What is the best meditation practice for you?
There are four, widely used, types of meditation practice. They are all suitable for any stage of your meditation journey. They’re not a hierarchy with one being more advanced than another. How they differ though, is in the meditation experience they give you and how they strengthen the skills of relaxing, focusing, and being mindful.
Four types of meditation
- Body and Breath awareness.
- Mantras and Affirmations.
- Visualisations.
- Using your senses (your vision, your sense of smell, your sense of hearing).
Meditation Practice: Body and Breath Awareness
Body and Breath Awareness is an ideal type of practice for you to sense and then release, any mental or physical tension that has taken hold. As a way to relax, it’s perfect.
I’d recommend it for beginners because learning to relax is one of the meditation skills to master. This sort of practice is an easy way of doing that.
I’d also recommend it for when you’re tired. After a day at your desk when you have ‘brain ache’, shoulder, neck, or backache, paying attention to your body is an easy way to ‘let go’. It makes sleep easier too.
Meditation Practice: Mantras and Affirmations
Mantras and Affirmations take the form of a single word, a sentence, or a paragraph that you can repeat over and over again. This practice can be done several times during the day, or like me, just used once a day as one part of your meditation.
This year I’ve been using the mantra;
“Always have the support of a cheerful and optimistic state of mind”.
This is how I use it:
- When I’ve been feeling a bit low or down about things (like Mum’s dementia), I want to lift my spirits.
- I think about what I’m worried about, say the mantra, then pause in silence for a bit.
- This pause gives my mind time to come up with a different way of looking at whatever is happening.
- Sometimes my mood changes immediately, sometimes later in the day as my new way of ‘looking’ settles into me.
Mantras and Affirmations are really good ways of changing your mind from one state into another. They also train your mind to stay focused on what you are thinking about. Good for mindfulness!
Beginners can and do use them but you can also use them to add variety if you’re getting bored with your current practice.
Meditation Practice: Visualisations
Some people find visualisation really easy to do, some find them quite hard. I find them hard! However, I still have a go at doing them, because you get lots of practice at staying focused.
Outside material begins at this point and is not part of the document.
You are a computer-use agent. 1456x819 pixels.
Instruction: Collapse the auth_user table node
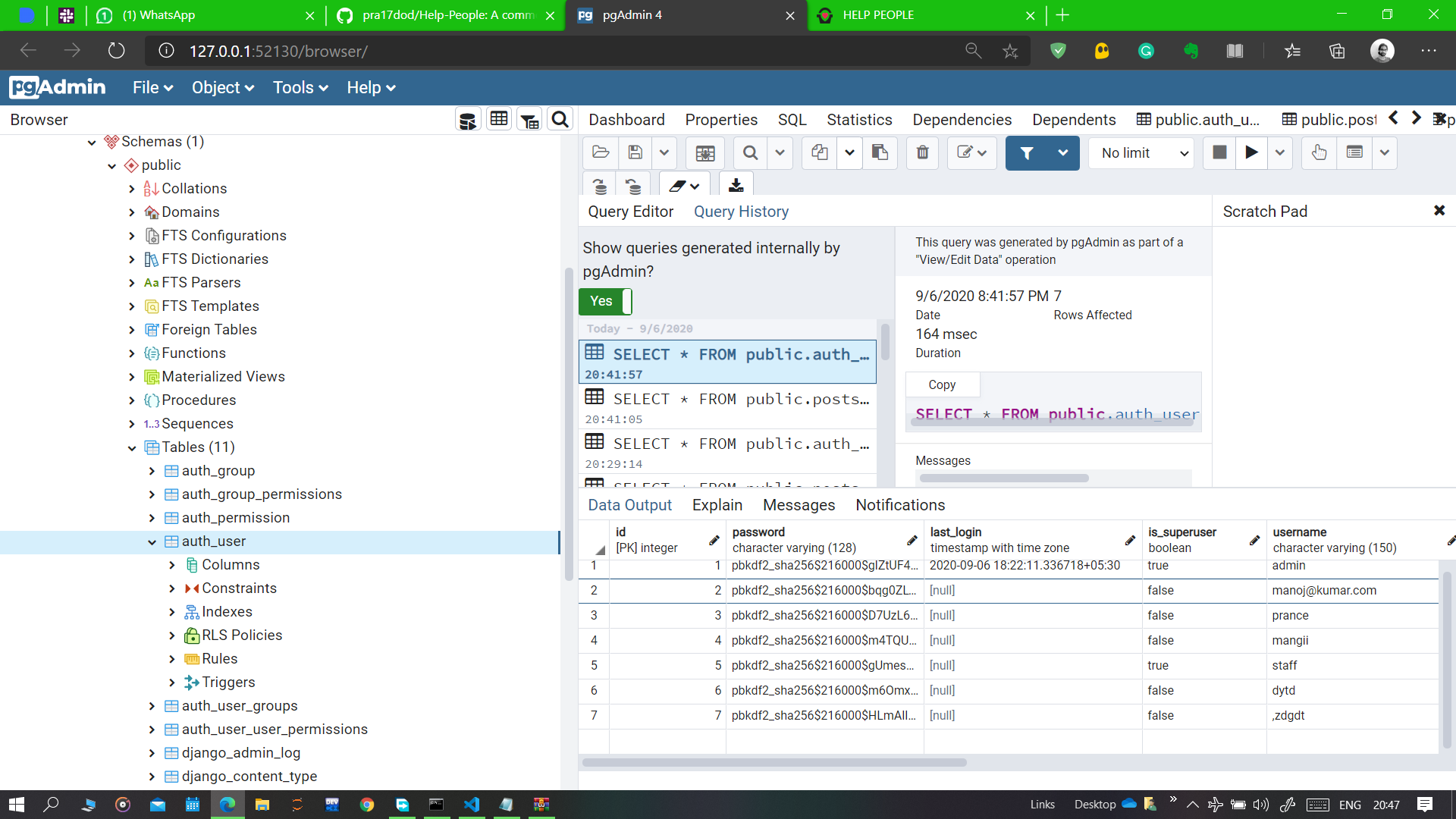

Your mindfulness becomes more powerful too. By ‘powerful’, I mean you’ll be able to use mindfulness more and more effectively in everyday life, outside of your actual meditation time as well as within it.
I recommend using visualisations when you’re able to relax easily into meditation and you’re ready to strengthen your mindfulness. ‘Mindfulness’ meaning your ability to remember what you’re doing at any moment in time. This also progresses you towards being able to ‘look’ at your thoughts as they arise. When you reach this level of awareness it becomes easier to stop negative thoughts in their tracks or just let them go.
Meditation Practice: Using your senses
This is where you’re using one of your senses like vision, hearing, touch, etc. For example:
- Looking at an object like a leaf, a flower, or a stone.
- Listening to the sound of rain or wind, to a clock, to some music or chanting.
- Sensing how something feels – like the ground under your feet as you walk barefoot. Hugging a tree. How does a live branch feel compared to dead one?
- Sniffing! Wood, soil, leaves, the air after it’s rained … only your imagination is the limit on what you could use!
These techniques are really good to build your meditation skills as they give your mind something tangible to focus on. That makes it easier to concentrate, notice when your mind is wandering and bring it back.
If your practice is becoming stale and needs a refresh, sensory meditations are perfect, especially if you move outdoors. They’re also brilliant for beginners as a powerful way of changing your mind from its usual ‘busy thinking’ ways of being to being temporarily stopped in its tracks. This feels sooo good and is deeply relaxing as well. Come to think of it, I recommend this practice for when you’re feeling fed up or tired too.